Open MPI logo

Open MPI User's Mailing List Archives

  |   Home   |   Support   |   FAQ   |   all Open MPI User's mailing list

Subject: Re: [OMPI users] Pointers for understanding failure messages on NetBSD
From: Kevin.Buckley_at_[hidden]
Date: 2009-12-08 19:29:09


OK, it works although there are some temporary errors.

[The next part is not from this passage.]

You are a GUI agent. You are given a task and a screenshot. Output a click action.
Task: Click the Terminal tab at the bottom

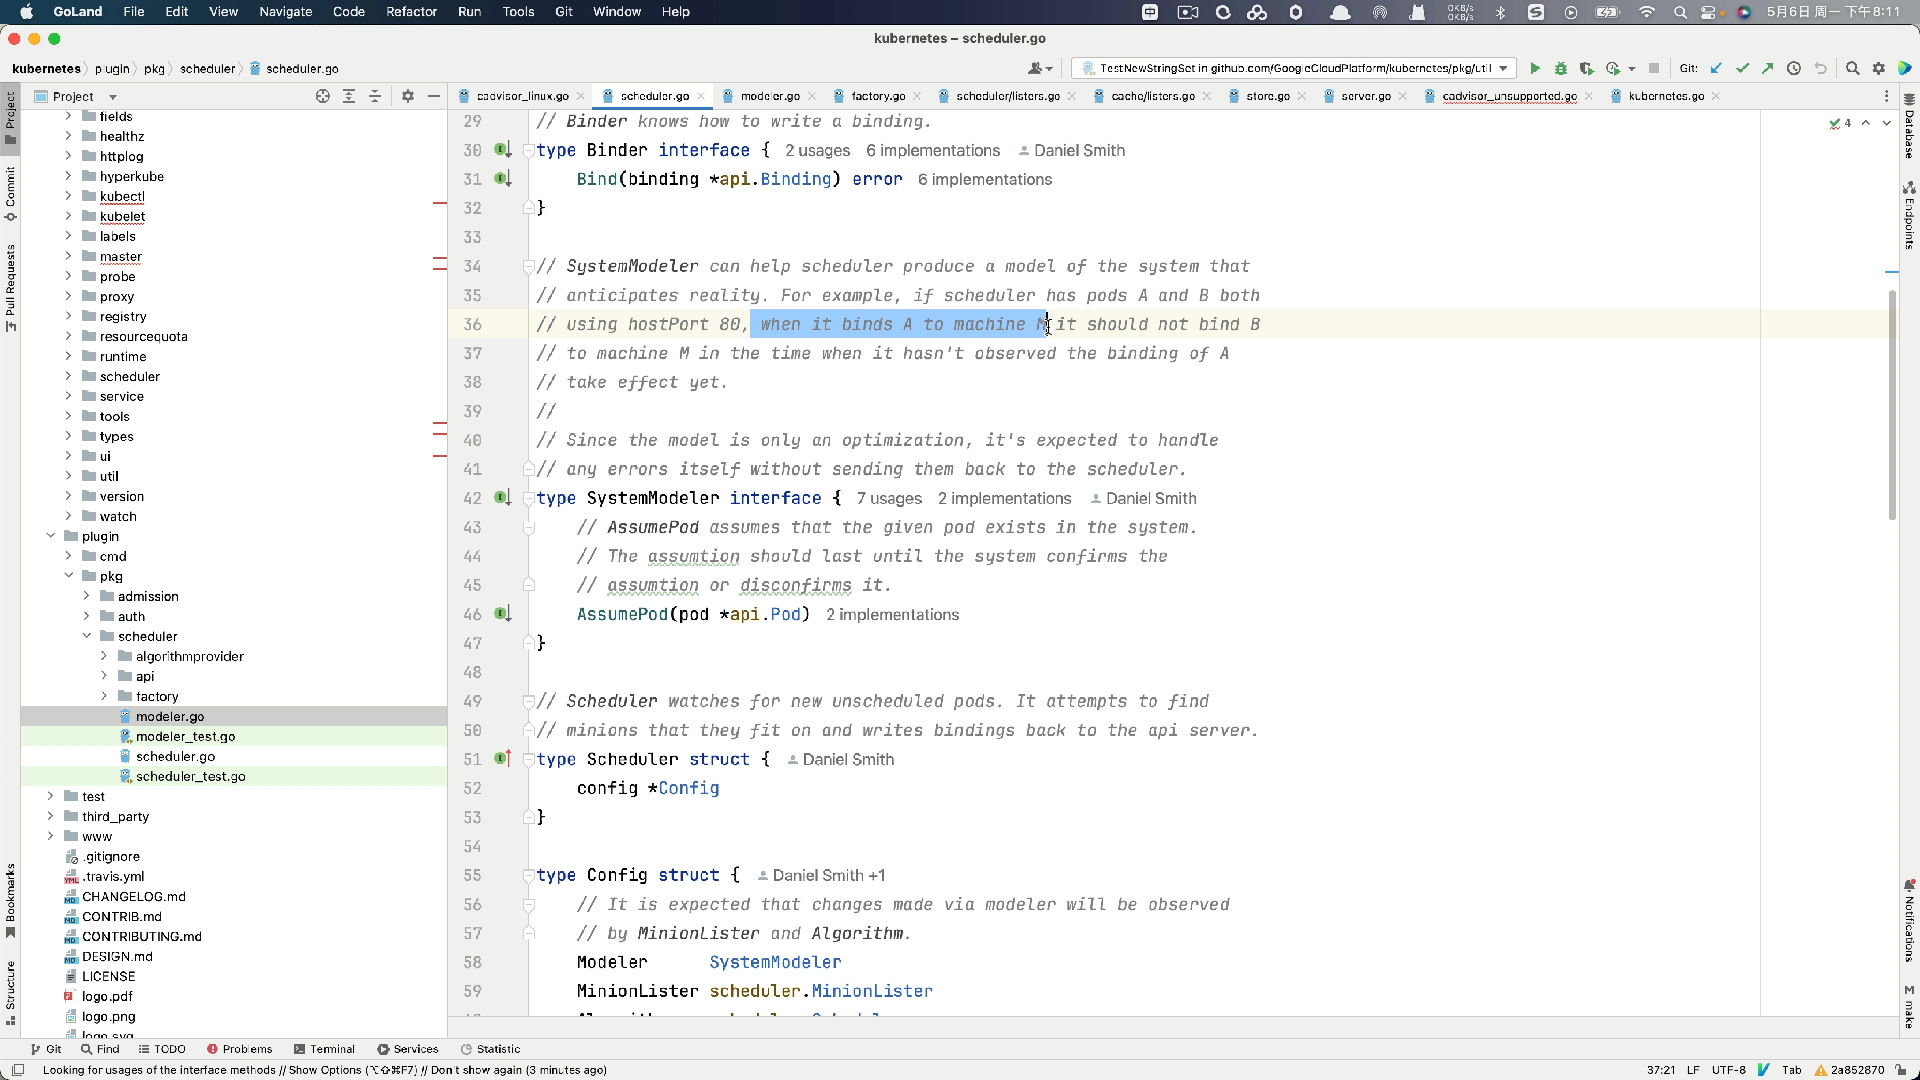click(x=332, y=1048)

This is the NetBSD wip openmpi package as downloaded from the
webCVS a couple of days ago but with my patches as detailed
before (I have not tried comparing yours with mine as yet)
and the removal of the compilation and install of the Vampire
Tracing stuff at the config stage, via the previously detailed
change to the NetBSD package's Makefile.

% cat my_mpirun_job.sh
#!/bin/sh
#
#$ -wd /vol/grid/sgeusers/kingstlind/SGE-MPI
#$ -S /bin/sh
#
/usr/pkg/bin/mpirun -n $NSLOTS /vol/grid/sgeusers/kingstlind/SGE-MPI/hello_c

% qsub -pe kmbmpi 4 my_mpirun_job.sh

% qstat -f
kmbmpi.q_at_[hidden] BIP 0/1/1 0.02 nbsd-i386
 419972 0.60500 my_mpirun_ kingstlind r 12/09/2009 13:10:39 1
-------------------------------------------------------------------------------
kmbmpi.q_at_kipp-cafe.ecs.vuw.ac. BIP 0/1/1 0.03 nbsd-i386
 419972 0.60500 my_mpirun_ kingstlind r 12/09/2009 13:10:39 1
-------------------------------------------------------------------------------
kmbmpi.q_at_[hidden] BIP 0/1/1 0.02 nbsd-i386
 419972 0.60500 my_mpirun_ kingstlind r 12/09/2009 13:10:39 1
-------------------------------------------------------------------------------
kmbmpi.q_at_[hidden] BIP 0/1/1 0.05 nbsd-i386
 419972 0.60500 my_mpirun_ kingstlind r 12/09/2009 13:10:39 1

% ls -ltr
-rw-r--r-- 1 kingstlind grid 0 Dec 9 13:10 my_mpirun_job.sh.po419972
-rw-r--r-- 1 kingstlind grid 0 Dec 9 13:10 my_mpirun_job.sh.pe419972
-rw-r--r-- 1 kingstlind grid 207 Dec 9 13:10 my_mpirun_job.sh.o419972
-rw-r--r-- 1 kingstlind grid 615 Dec 9 13:10 my_mpirun_job.sh.e419972

% cat my_mpirun_job.sh.o419972
Hello world, I am 0 of 4 on kipp-cafe.ecs.vuw.ac.nz
Hello world, I am 2 of 4 on old-bailey.ecs.vuw.ac.nz
Hello world, I am 3 of 4 on matterhorn.ecs.vuw.ac.nz
Hello world, I am 1 of 4 on citron.ecs.vuw.ac.nz

% cat my_mpirun_job.sh.e419972
[kipp-cafe.ecs.vuw.ac.nz:02387] opal_sockaddr2str failed:Temporary failure
in name resolution (return code 4)
[old-bailey.ecs.vuw.ac.nz:03279] opal_sockaddr2str failed:Temporary
failure in name resolution (return code 4)
[matterhorn.ecs.vuw.ac.nz:02443] opal_sockaddr2str failed:Temporary
failure in name resolution (return code 4)
[old-bailey.ecs.vuw.ac.nz:03279] opal_sockaddr2str failed:Unknown error
(return code 4)
[matterhorn.ecs.vuw.ac.nz:02443] opal_sockaddr2str failed:Unknown error
(return code 4)
[citron.ecs.vuw.ac.nz:02011] opal_sockaddr2str failed:Temporary failure in
name resolution (return code 4)

Oddly enough, those were the non-fatal errors I was seeing for a
single machine MPI job that got me started on all this and so the
wheel has seemingly come full circle, albeit having moved forward,
by a circumference's length!

But anyroad, by my reckoning, an OpenMPI job is running, under SGE,
on NetBSD.

Just need to tidy up the loose ends and patch for OpenMPI 1.4 which
I see is just out.

Kevin

-- 
Kevin M. Buckley                                  Room:  CO327
School of Engineering and                         Phone: +64 4 463 5971
 Computer Science
Victoria University of Wellington
New Zealand